The coordinator reads this manifest, retrieves the completed list, findings, and resume_from (pending tasks) to resume from the interruption point.

Key Point

T5.5: Human Review Workflows and Confidence Calibration

The “97% Overall Accuracy” Trap

In CCA exam context management, reliability, and summary, this topic is particularly important.

Additionally, 97% overall accuracy isn’t reassuring. Poor performance in specific categories may be hidden.

Overall invoice extraction accuracy: 97%
But “handwritten invoice” accuracy: 72%
“Tax amount field” accuracy: 81%

For example, automation decisions should be made after verifying accuracy by document type and field.

Stratified Random Sampling

Therefore, sampling design is needed to measure error rates in high-confidence extractions and detect new error patterns.

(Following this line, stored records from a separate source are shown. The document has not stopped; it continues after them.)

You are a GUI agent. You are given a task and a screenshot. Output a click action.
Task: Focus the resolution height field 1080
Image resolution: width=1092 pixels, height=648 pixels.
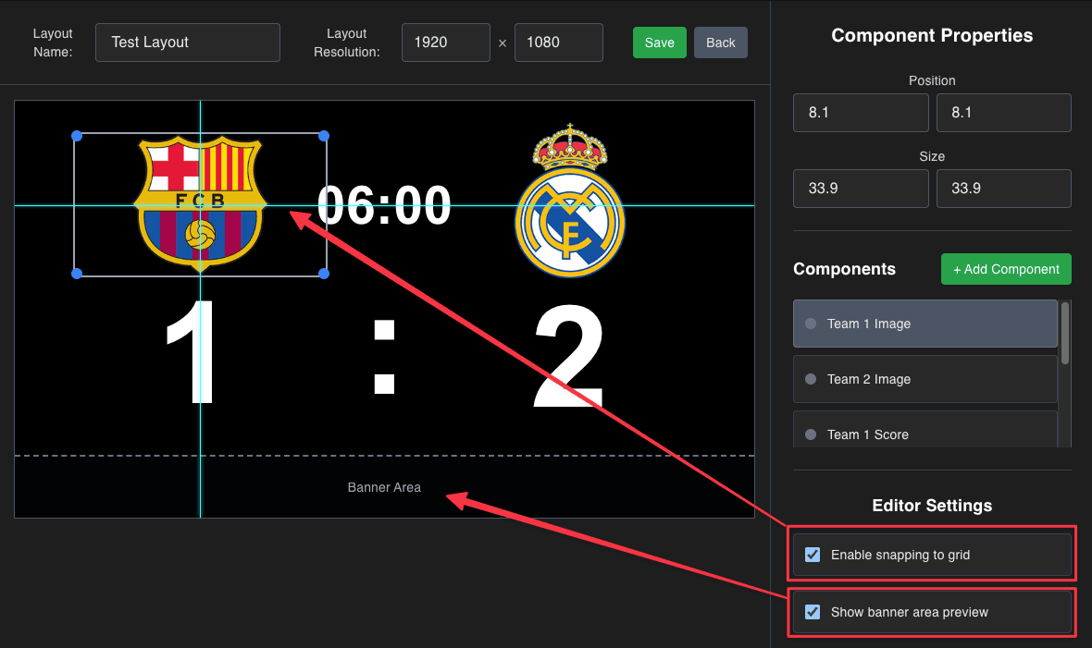(559, 43)
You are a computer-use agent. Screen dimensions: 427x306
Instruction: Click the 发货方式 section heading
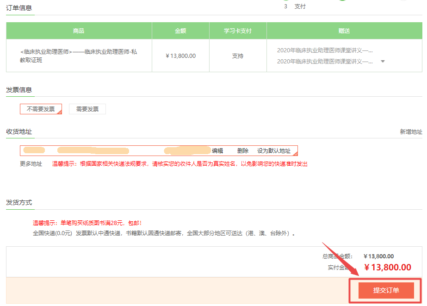click(19, 203)
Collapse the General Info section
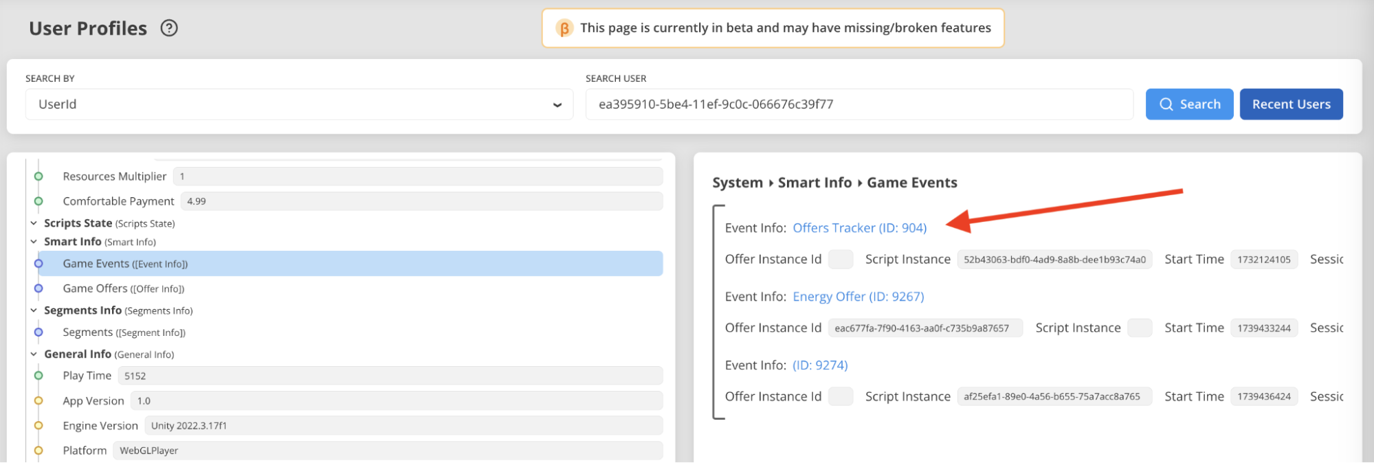Screen dimensions: 1374x463 (x=34, y=354)
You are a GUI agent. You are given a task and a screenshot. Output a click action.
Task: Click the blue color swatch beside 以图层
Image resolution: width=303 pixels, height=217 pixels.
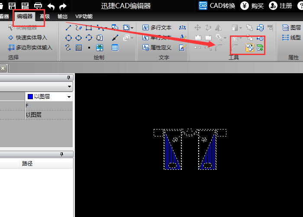click(30, 97)
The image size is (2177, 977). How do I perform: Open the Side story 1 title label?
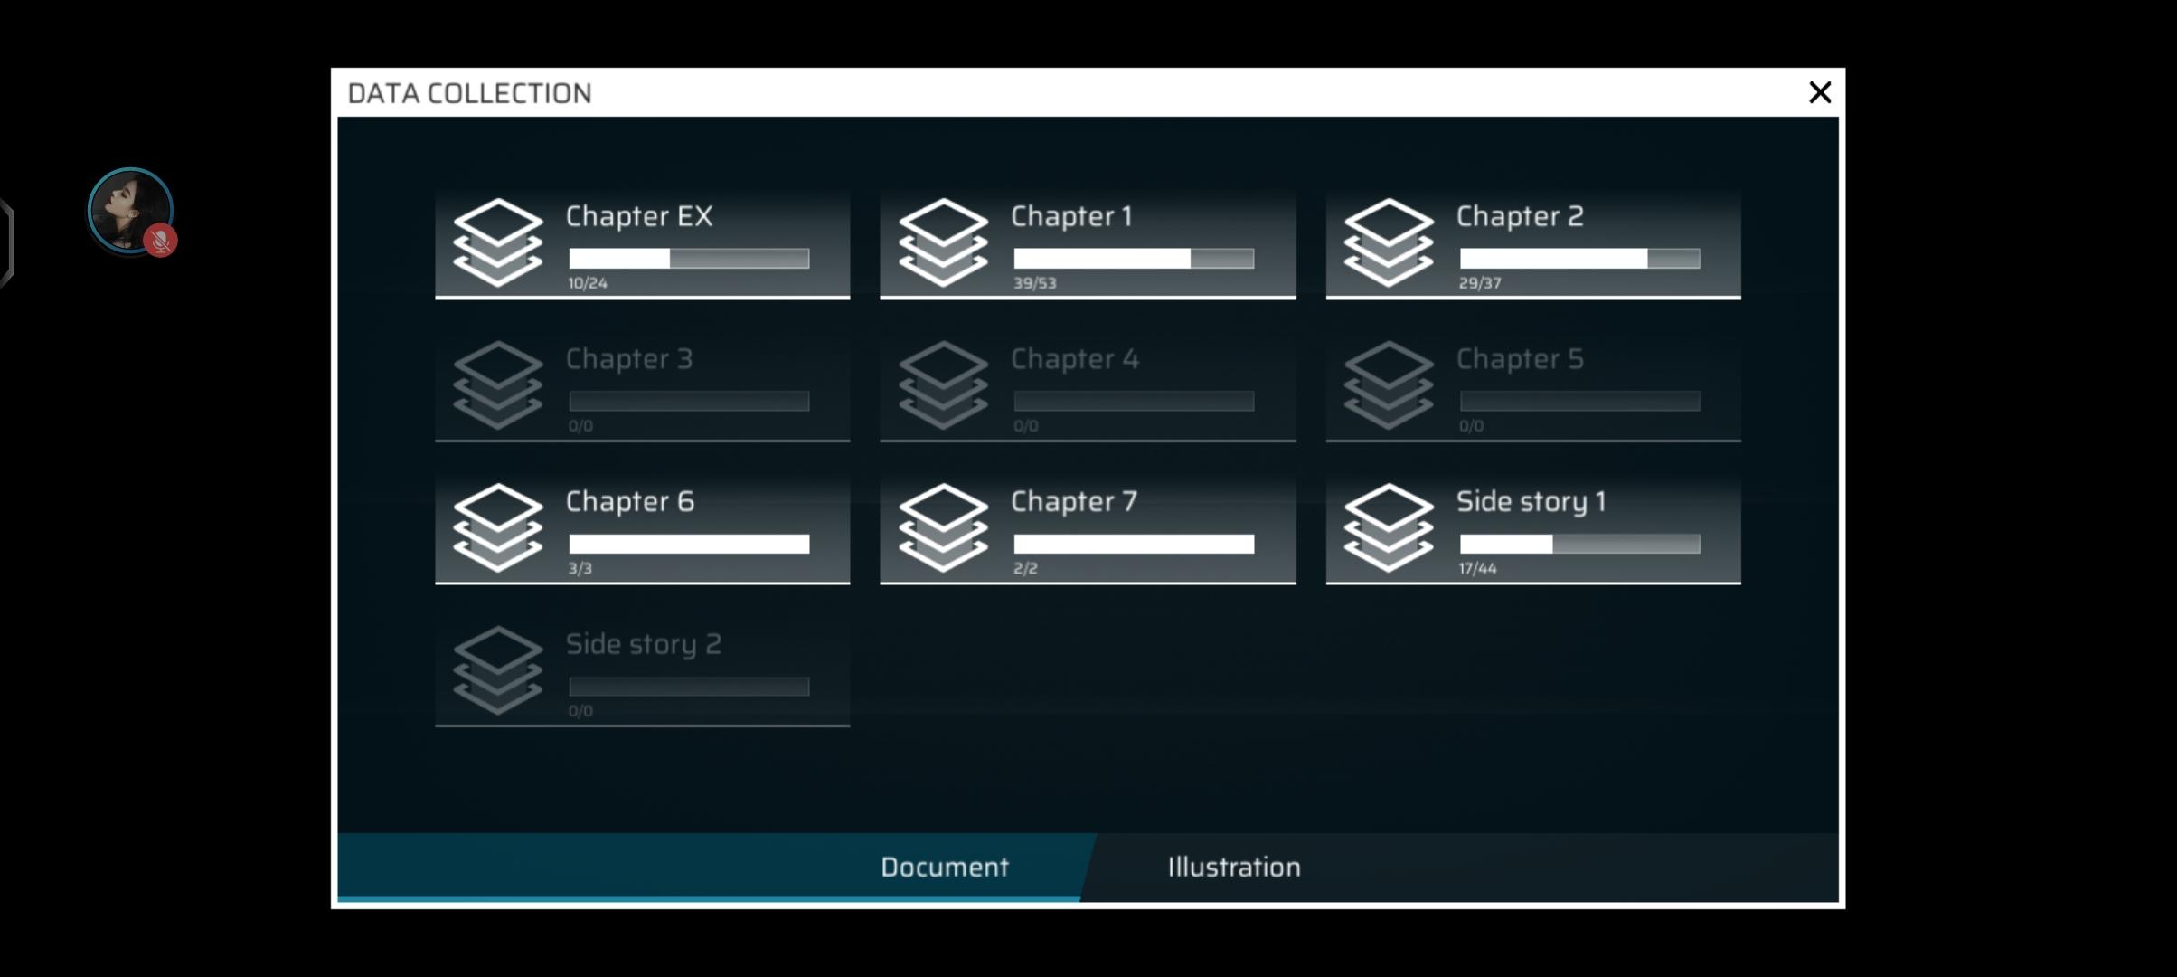[x=1531, y=501]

Verify accuracy across document type × field combinations.

Confidence Calibration

When a model reports “high confidence” on 100 extractions, ideally 95%+ should be correct. If only 80% are correct, the model is overconfident. Track calibration metrics and adjust thresholds accordingly.

T5.6: Source Attribution Preservation and Multi-Source Synthesis

Maintaining Claim-Source Mapping

Every factual claim in synthesized output should be traceable to its source. This is especially critical in research, legal, and compliance contexts.

Key Point: The claim-source mapping pattern preserves the link between each assertion and its origin. When sources conflict, present both with attribution rather than silently choosing one.

Handling Contradictory Statistics

When Source A says “market size is $5B” and Source B says “$7B,” the correct approach is to present both figures with their sources, not to average them or pick one. Let the human reader assess source reliability.

Coordinator Decomposition Problem — Frequently Tested

When a coordinator decomposes research into sub-tasks, each sub-agent may find different facts. The coordinator must preserve all source attributions when synthesizing, not discard them.

D5 Exam Decision Criteria Summary

Situation	Correct Approach	Incorrect Approach
Facts lost in long sessions	Case Facts pattern (structured preservation)	More frequent summarization
Customer says “let me talk to a person”	Immediate escalation with structured handoff	Sentiment analysis to assess urgency
Sub-agent timeout	Structured error context with alternatives	Return empty results silently
Numerical contradictions between sources	Present both with attribution	Choose one or average them
Accuracy metrics	Verify at fine granularity	Trust overall averages

Cross-Domain Review — Key Concept Map from D1 to D5

Additionally, from here we provide the series comprehensive summary, cross-referencing important concepts across all 5 domains and 30 tasks.

Domain Key Concepts Overview

Domain	Weight	Tasks	Core Theme	Key Keywords
D1: Agentic Architecture	27%	7	Agent loops, multi-agent, task decomposition	stop_reason, allowedTools, fork_session, PostToolUse
D2: Tool Design & MCP	18%	5	Tool descriptions, MCP, structured errors	isError, errorCategory, tool_choice, .mcp.json
D3: Claude Code Config	20%	6	CLAUDE.md hierarchy, commands, CI/CD	.claude/rules/, context: fork, -p flag
D4: Prompt Engineering	20%	6	Few-shot, tool_use, Batch API	tool_choice: “any”, JSON Schema, Message Batches API
D5: Context & Reliability	15%	6	Context preservation, escalation, error propagation	Case Facts, claim-source mapping, stratified sampling

Key Point

Cross-Domain Interaction Map

In other words, domains are not tested in isolation. Scenario questions simultaneously require knowledge from multiple domains.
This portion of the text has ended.